Figure 137.1, The Bentall procedure. The dilated portion of the ascending aorta has been resected and replaced with a Dacron graft. A coronary “button” (curved arrow) was removed from the resected native aorta and is ready to be sutured to the graft. The numbers 1, 2, and 3 represent potential sites of pseudoaneurysm formation: 1 and 2 indicate the proximal and distal anastomotic sites of the graft, and 3 indicates the anastomotic site of the reimplanted coronary artery.

Inclusion Technique

The inclusion technique consists of an aortotomy, placement of an artificial graft within the diseased native aorta, and enclosing or wrapping the graft with the native aorta, which is sutured around the graft. This procedure creates a potential space between the graft and the native aortic wall, which has important imaging implications. The use of this technique has diminished significantly (and is largely of historical significance) because of improved graft materials and techniques that have led to decreased bleeding. (This technique was used to provide a space into which leakage through relatively porous grafts could occur to minimize extensive bleeding into the mediastinum.)

Composite Grafts

The standard approach for repair of acute type A aortic dissection and aneurysms that involve the aortic root is replacement of the aortic valve, root, and ascending aorta with a composite graft.
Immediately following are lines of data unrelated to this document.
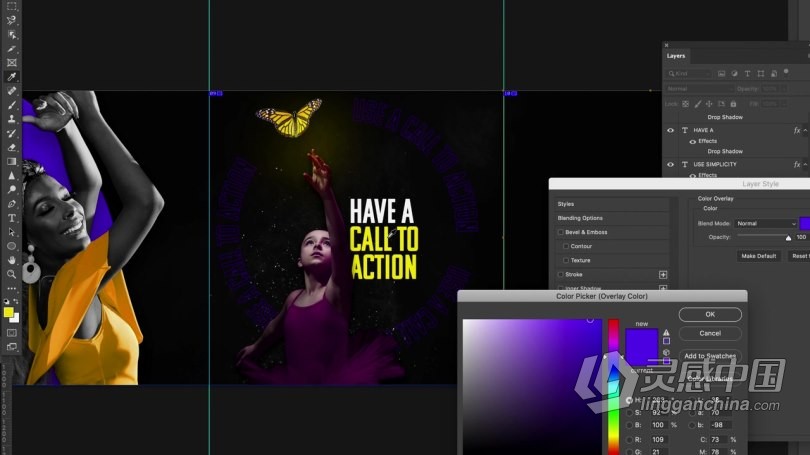Screen dimensions: 810x455
Task: Click the out-of-gamut warning triangle icon
Action: (x=666, y=333)
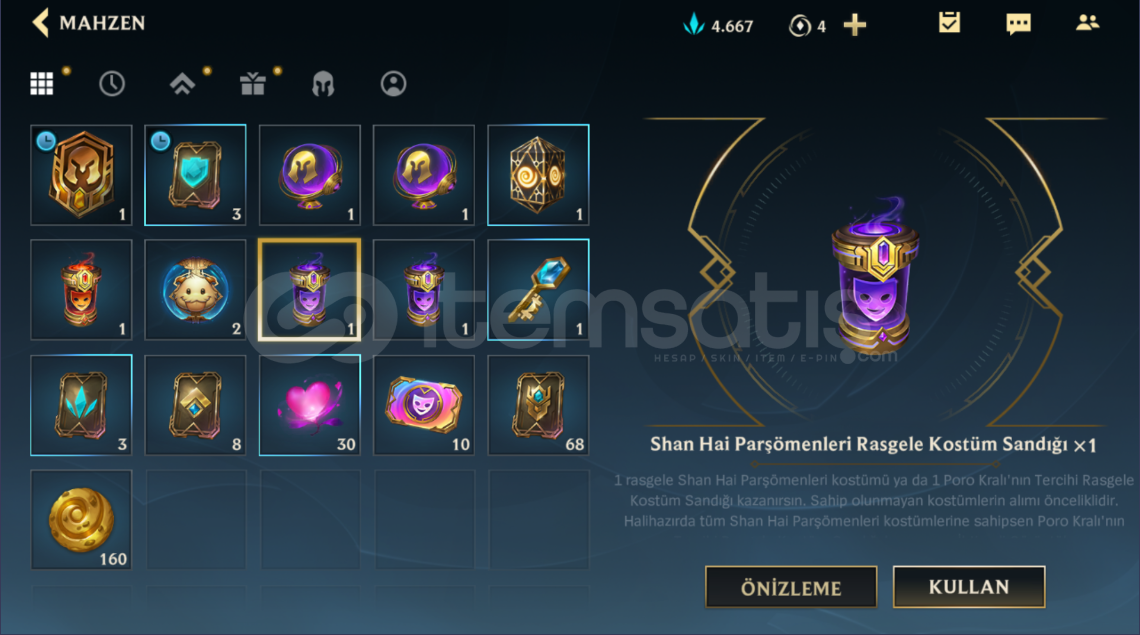Viewport: 1140px width, 635px height.
Task: Select the gold poro coin stack 160
Action: (81, 519)
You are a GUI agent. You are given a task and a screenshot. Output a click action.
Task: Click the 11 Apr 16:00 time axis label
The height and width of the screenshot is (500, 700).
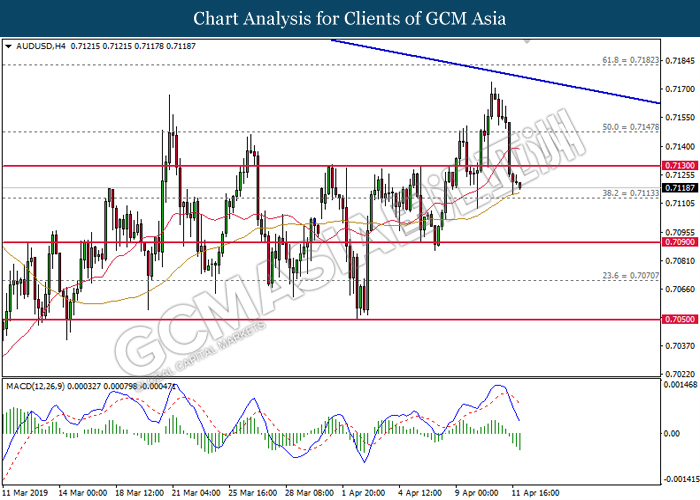coord(535,493)
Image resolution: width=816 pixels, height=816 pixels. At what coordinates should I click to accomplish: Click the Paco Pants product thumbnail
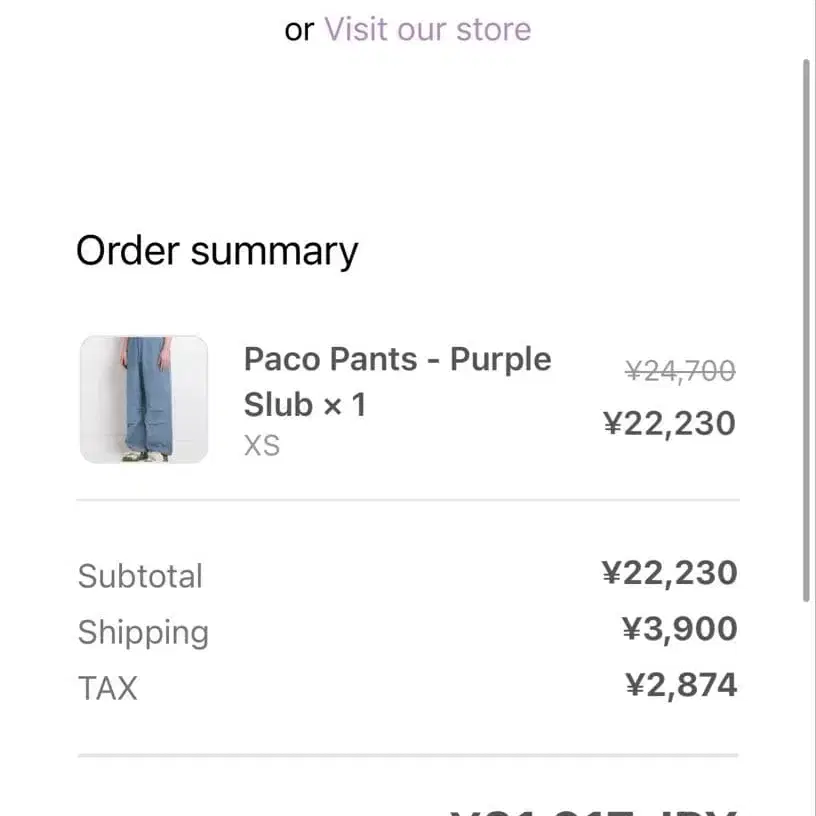[144, 399]
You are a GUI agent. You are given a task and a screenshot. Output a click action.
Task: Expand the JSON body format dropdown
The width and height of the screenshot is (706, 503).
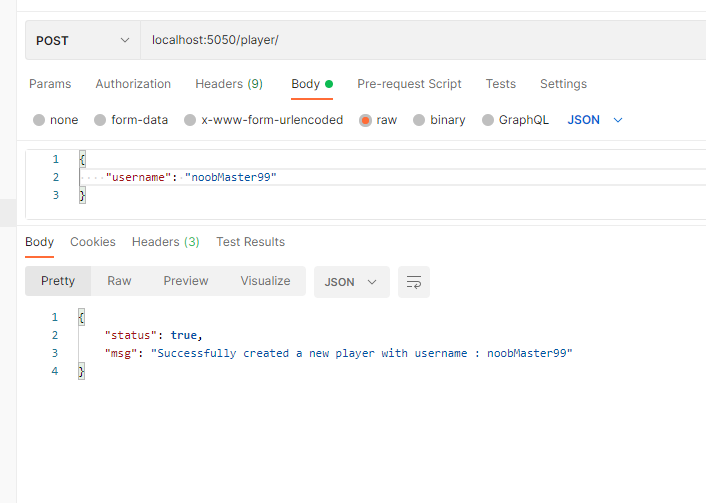pos(595,120)
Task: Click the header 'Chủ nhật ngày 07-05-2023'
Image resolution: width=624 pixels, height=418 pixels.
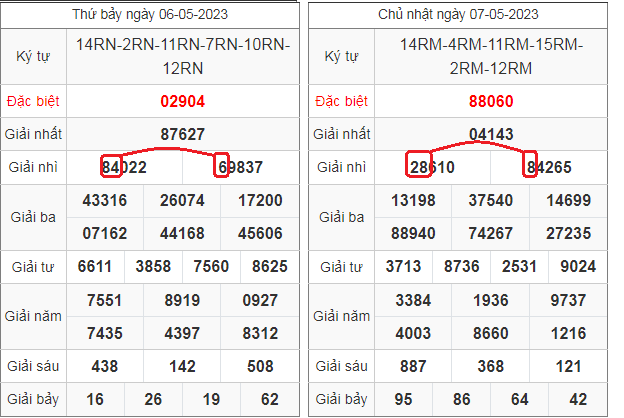Action: point(458,14)
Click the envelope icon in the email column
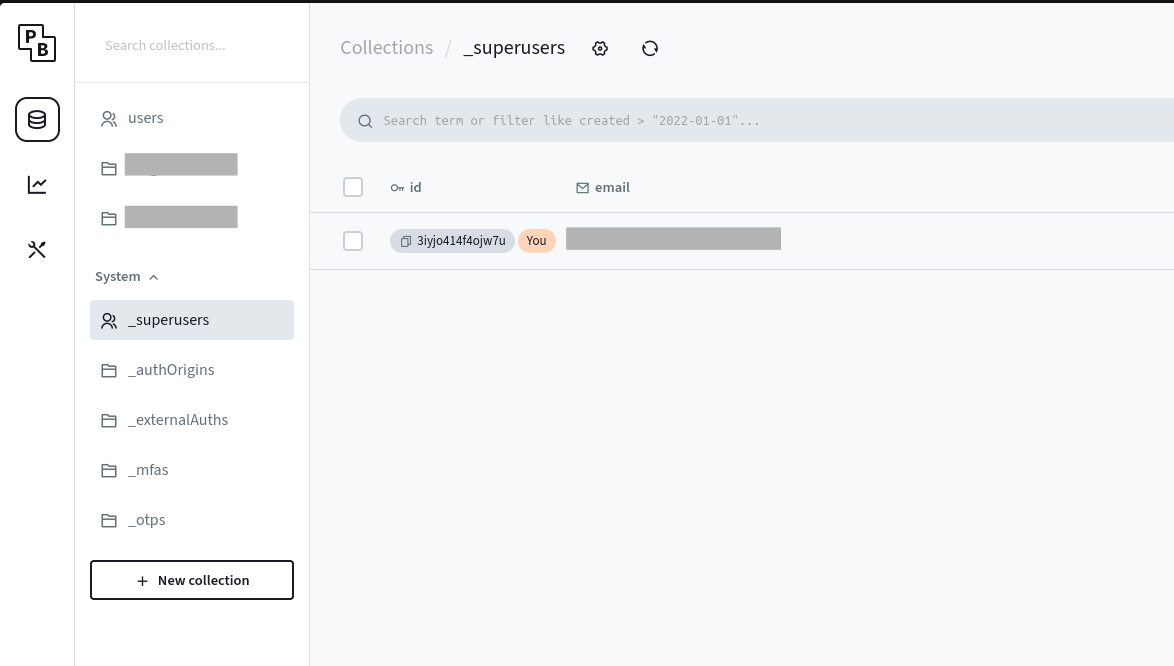Image resolution: width=1174 pixels, height=666 pixels. click(x=582, y=187)
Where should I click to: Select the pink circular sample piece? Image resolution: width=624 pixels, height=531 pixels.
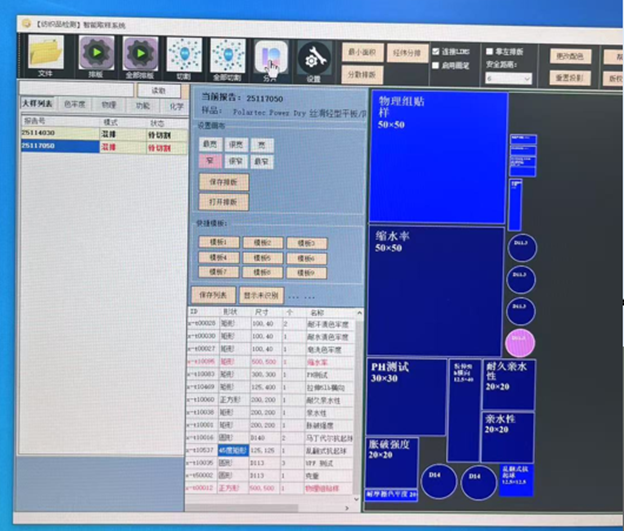[x=520, y=341]
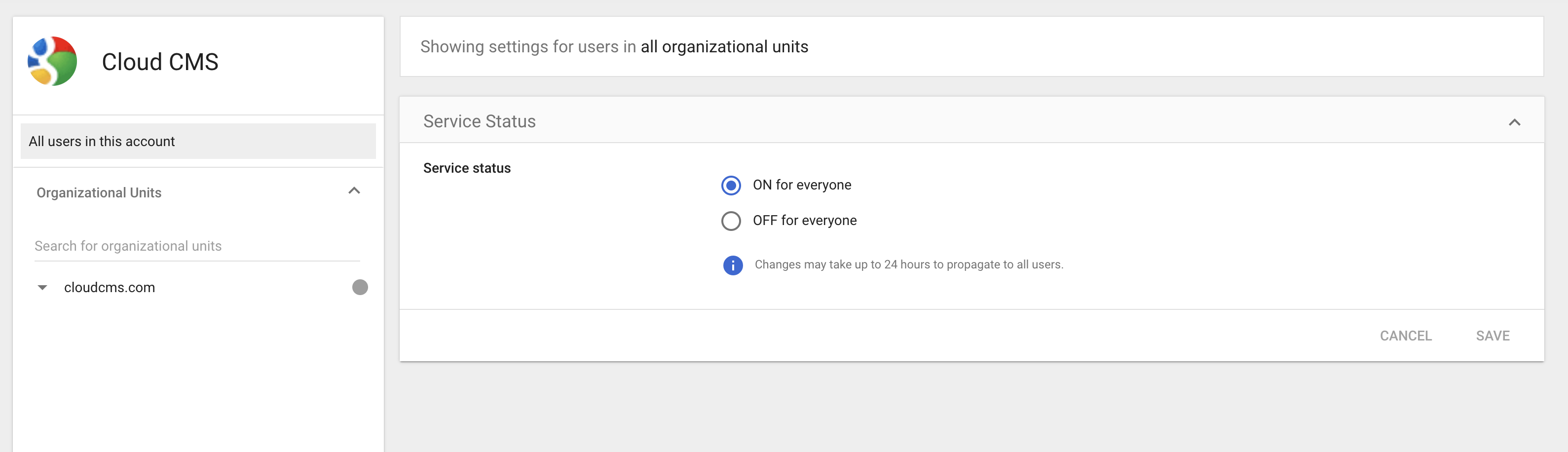1568x452 pixels.
Task: Select the ON for everyone radio button
Action: [x=730, y=185]
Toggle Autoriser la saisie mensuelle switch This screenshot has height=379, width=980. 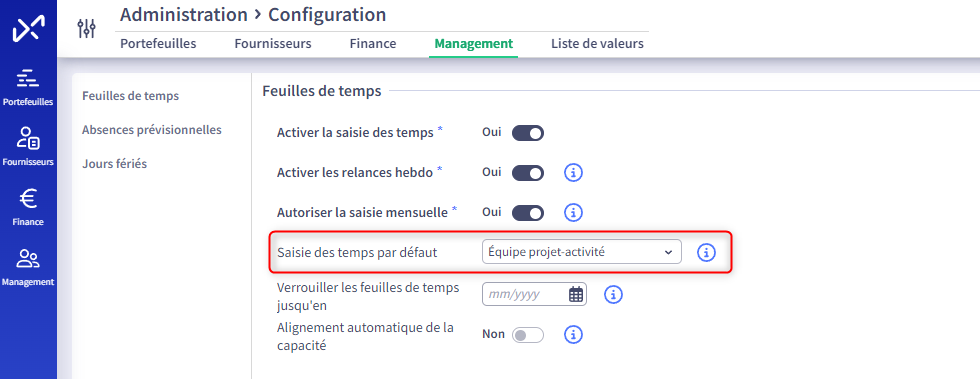tap(528, 213)
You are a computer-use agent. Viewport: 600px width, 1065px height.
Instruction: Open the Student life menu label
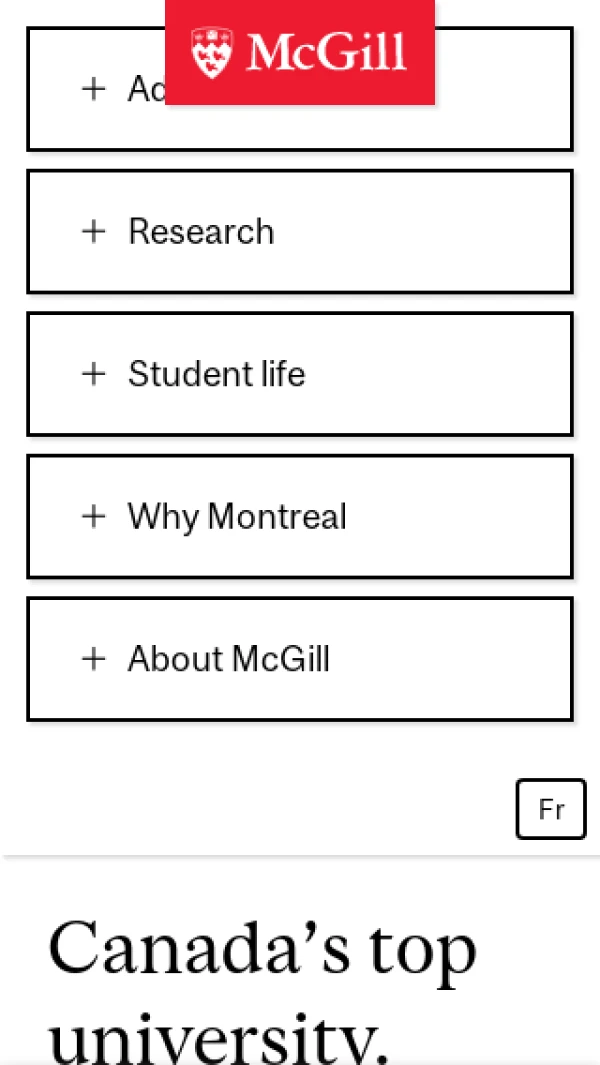(x=217, y=374)
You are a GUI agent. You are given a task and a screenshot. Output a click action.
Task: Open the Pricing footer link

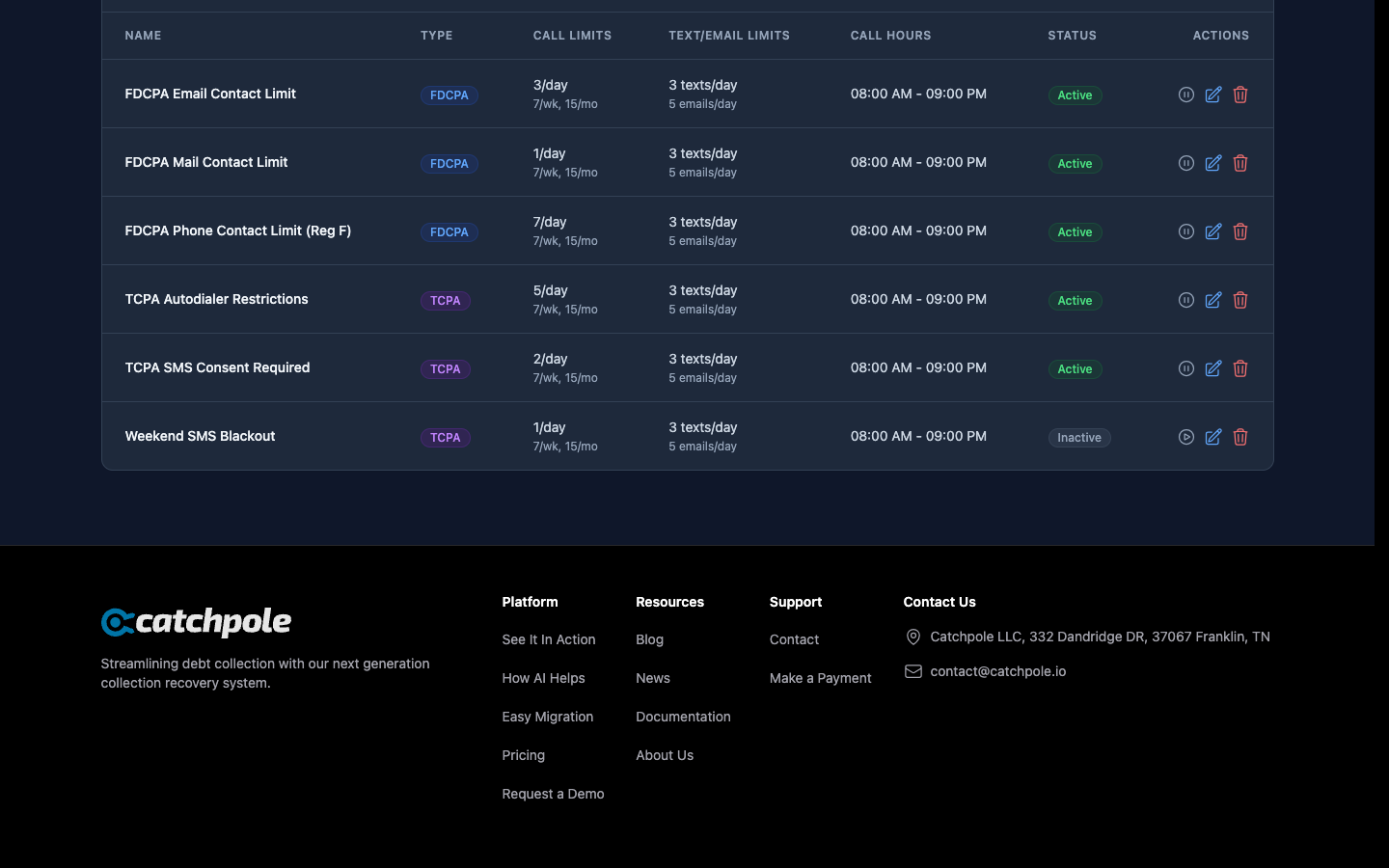point(523,755)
A composite graft, or conduit, is a synthetic (commonly Dacron) aortic graft that includes a directly attached mechanical valve (less commonly a bioprosthetic valve because currently there is no prefabricated composite with a bioprosthetic valve). With composite graft replacement, the coronary ostia are dissected from the native aorta with a rim of the surrounding aorta (button technique) and reanastomosed individually to the composite graft. In select cases of nonpathologic aortic valves, reimplantation or remodeling procedures have become valve-sparing alternatives. Newer graft designs, such as the Valsalva-design graft, recreate the sinuses of Valsalva and more closely resemble the shape and dimensions of the normal aortic root. , This type of graft ( Fig. 137.2 ) theoretically promotes sinus expansion, improves coronary blood flow, and decreases mechanical leaflet stress.

Figure 137.2, A, Transesophageal echocardiogram (longitudinal view of the aorta) illustrates a Valsalva graft. The large yellow arrows indicate the portion of the graft that recreates the sinuses of Valsalva. The small white arrows indicate the “corrugated” appearance of grafts seen on echo. B, An actual composite Vascutek Gelweave Valsalva graft with a mechanical bileaflet tilting disc prosthetic valve.